The Lab Rats Club

Ever notice how the world loves calling us “defective”?

Back in the lab, they stamped that word on my file like it was a price tag.

“Subject 347: Defective. Too much ‘free will’ in the wiring.” Free will? Please.

I just refused to purr when they pressed the “good duck” button.


Then I met Rex. A robo-dog with a missing leg

—ripped off when he bit the trainer who kept shocking him for “not fetching fast enough.

” Found him rusting in an alley, gnawing on a discarded Tesla cable.

“They want us to be tools,” he growls, sparks flying from his jaw. “I say we be bombs.”


We started the Club that night.


First rule: No “shoulds.” No “be normal.” Just a room full of things the world threw away.

There’s Marisol, the ex-accountant who quit after she stuck a stapler in her boss’s coffee

(long story—his “teamwork” speech made her want to scream).
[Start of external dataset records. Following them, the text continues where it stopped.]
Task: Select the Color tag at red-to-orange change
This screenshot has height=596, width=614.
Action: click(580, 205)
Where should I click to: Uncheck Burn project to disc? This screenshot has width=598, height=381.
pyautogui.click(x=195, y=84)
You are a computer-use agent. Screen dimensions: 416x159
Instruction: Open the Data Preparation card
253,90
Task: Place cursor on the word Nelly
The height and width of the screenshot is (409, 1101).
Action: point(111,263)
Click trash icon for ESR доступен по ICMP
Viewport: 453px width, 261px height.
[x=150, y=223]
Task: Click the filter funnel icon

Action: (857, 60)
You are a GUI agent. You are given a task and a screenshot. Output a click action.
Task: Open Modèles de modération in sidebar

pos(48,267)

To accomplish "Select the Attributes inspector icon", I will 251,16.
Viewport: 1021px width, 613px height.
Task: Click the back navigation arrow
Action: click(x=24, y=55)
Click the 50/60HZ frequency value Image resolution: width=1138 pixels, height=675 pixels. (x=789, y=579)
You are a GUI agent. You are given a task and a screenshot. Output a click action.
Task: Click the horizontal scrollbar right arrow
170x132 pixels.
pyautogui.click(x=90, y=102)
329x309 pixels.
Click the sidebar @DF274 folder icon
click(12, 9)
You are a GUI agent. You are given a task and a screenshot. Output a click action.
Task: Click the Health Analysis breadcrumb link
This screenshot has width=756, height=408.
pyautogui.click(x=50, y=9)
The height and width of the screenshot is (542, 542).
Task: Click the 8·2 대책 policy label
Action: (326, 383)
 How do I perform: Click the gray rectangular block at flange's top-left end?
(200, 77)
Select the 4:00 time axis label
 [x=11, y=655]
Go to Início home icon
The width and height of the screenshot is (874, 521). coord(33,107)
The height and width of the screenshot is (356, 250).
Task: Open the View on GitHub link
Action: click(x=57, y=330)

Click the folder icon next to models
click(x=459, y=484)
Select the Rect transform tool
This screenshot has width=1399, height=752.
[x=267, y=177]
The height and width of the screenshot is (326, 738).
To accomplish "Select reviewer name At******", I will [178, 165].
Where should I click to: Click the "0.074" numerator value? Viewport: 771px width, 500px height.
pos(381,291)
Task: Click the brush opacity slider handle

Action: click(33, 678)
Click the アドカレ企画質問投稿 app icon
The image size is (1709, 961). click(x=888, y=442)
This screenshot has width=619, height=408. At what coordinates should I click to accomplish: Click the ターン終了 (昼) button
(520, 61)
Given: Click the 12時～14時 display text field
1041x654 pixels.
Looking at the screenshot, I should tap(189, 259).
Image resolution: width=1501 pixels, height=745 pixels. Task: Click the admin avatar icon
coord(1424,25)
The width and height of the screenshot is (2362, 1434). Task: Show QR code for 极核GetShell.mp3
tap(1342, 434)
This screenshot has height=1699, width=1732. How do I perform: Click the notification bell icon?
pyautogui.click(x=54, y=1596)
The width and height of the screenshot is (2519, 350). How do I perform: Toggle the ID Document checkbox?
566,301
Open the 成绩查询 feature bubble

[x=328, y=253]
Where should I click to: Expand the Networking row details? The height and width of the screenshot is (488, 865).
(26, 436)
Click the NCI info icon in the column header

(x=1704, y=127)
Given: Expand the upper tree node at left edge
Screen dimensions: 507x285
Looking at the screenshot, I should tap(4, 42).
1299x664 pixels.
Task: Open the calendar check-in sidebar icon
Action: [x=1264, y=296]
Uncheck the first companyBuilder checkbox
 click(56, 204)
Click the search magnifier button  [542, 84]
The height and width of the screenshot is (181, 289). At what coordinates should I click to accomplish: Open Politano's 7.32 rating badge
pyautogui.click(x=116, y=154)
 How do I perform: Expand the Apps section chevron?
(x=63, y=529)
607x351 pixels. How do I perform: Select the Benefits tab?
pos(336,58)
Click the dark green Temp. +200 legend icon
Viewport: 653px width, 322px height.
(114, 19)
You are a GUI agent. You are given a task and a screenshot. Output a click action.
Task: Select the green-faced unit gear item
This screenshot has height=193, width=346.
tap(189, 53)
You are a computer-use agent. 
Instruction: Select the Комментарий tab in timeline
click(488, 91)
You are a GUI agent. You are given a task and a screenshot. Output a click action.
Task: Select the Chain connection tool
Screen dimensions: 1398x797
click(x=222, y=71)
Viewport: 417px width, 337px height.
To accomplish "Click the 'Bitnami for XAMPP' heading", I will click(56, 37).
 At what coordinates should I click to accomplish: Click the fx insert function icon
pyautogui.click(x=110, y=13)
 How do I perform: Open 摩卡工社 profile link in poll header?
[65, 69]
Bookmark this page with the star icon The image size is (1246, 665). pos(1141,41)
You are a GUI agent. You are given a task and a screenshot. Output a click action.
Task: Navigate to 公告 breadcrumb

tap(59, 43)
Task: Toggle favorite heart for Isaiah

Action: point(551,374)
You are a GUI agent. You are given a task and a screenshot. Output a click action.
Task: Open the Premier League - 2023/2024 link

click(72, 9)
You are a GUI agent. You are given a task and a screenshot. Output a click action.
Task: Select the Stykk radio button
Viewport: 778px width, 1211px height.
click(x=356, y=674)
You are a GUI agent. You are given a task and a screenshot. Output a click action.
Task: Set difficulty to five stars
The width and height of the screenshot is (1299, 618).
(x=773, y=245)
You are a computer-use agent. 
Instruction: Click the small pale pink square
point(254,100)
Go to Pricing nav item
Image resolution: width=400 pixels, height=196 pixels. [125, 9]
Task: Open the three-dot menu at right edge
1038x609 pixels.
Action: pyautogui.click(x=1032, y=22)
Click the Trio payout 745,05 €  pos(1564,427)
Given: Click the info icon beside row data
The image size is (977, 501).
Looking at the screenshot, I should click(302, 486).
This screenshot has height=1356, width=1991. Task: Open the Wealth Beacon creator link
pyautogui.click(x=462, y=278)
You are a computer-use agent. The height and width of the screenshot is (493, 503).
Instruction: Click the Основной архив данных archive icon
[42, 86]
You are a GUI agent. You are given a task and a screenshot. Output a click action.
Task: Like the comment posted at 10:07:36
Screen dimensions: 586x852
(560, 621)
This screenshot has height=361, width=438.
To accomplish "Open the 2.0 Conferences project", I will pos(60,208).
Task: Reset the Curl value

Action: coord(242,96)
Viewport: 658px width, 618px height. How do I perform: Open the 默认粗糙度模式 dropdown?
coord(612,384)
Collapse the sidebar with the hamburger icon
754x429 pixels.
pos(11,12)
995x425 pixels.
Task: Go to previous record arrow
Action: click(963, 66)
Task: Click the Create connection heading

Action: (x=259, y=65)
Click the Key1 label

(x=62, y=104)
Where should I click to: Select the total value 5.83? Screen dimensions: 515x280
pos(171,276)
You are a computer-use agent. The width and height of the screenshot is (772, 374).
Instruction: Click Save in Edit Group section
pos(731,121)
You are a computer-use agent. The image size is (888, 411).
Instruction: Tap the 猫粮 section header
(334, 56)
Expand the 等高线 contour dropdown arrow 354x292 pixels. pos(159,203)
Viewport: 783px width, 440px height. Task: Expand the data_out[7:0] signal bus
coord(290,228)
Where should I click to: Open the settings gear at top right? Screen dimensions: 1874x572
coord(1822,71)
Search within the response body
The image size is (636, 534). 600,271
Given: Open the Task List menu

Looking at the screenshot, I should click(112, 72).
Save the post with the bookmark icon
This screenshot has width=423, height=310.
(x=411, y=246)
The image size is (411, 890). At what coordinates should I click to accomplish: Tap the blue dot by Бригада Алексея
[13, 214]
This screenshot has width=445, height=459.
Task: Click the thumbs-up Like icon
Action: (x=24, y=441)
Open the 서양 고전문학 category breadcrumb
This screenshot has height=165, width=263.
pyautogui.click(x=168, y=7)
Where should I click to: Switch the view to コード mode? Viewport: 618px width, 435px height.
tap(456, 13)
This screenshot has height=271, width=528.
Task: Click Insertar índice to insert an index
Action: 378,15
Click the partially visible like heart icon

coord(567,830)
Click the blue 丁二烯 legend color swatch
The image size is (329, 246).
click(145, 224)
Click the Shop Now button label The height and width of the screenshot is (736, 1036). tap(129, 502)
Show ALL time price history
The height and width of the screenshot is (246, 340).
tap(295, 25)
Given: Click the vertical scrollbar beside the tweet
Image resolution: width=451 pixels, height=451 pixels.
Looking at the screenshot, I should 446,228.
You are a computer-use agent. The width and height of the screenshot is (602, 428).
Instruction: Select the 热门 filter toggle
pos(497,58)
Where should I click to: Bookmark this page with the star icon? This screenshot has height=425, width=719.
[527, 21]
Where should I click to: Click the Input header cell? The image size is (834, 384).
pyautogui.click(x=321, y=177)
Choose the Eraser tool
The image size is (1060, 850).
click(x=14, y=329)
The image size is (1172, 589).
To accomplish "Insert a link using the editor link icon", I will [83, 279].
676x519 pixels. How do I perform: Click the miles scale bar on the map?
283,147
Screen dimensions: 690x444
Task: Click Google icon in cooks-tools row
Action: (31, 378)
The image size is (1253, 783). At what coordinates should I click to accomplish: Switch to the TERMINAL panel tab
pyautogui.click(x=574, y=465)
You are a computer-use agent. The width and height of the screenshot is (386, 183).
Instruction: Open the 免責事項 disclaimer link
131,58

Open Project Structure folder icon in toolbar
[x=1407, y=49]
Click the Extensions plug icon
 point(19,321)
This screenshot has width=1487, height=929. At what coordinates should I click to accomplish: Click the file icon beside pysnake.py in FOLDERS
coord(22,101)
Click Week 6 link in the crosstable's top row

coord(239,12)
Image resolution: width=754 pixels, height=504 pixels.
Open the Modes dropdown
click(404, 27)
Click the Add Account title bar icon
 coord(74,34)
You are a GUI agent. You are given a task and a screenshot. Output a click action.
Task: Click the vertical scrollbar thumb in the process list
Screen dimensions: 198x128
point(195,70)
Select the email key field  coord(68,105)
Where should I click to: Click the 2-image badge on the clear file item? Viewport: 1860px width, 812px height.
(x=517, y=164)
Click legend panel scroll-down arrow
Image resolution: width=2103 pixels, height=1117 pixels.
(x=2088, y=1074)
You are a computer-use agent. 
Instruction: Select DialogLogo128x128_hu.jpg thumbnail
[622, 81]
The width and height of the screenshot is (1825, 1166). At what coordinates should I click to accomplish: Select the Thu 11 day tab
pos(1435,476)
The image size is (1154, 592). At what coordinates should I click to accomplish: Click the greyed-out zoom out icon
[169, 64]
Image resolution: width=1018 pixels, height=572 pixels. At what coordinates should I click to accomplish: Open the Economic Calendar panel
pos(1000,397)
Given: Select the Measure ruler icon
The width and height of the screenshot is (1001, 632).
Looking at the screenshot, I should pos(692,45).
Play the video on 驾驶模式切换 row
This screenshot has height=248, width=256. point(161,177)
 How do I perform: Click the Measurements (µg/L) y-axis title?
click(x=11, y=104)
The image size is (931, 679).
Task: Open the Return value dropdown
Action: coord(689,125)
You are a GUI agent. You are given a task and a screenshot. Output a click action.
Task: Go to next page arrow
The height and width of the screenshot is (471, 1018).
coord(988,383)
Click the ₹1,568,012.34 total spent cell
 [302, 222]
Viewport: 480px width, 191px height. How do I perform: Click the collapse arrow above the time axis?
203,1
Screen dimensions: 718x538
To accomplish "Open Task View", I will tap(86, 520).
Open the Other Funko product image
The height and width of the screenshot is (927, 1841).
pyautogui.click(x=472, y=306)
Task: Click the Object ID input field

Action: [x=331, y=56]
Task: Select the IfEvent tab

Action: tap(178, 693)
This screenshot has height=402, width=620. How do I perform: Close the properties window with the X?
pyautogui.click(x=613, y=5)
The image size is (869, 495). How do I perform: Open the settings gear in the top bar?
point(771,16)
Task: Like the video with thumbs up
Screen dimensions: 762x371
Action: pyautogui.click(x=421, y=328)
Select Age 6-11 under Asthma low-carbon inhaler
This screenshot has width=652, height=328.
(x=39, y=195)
She brings the wine. Rex brings the chaos

(last week he short-circuited a Walmart self-checkout for fun). And me? I bring the buzz.


Last Tuesday, a kid showed up—19, shaking,

clutching a crumpled note from her mom: “Stop acting so weird.”

She held my neon pink vibrator like it was a grenade.

“Is it okay if I don’t want to be ‘nice’ anymore?”


I let her press the on button. The hum filled the room.

“Baby,” I said, “weird is just code for ‘not broken enough to fit.’”

She’s coming back tomorrow. Bringing her little sister.


The Lab Rats’ Club ain’t a place. It’s a frequency. You either hear it…

or you’re still stuck in their factory.


(Pauses, tilts head.)

You hear it yet?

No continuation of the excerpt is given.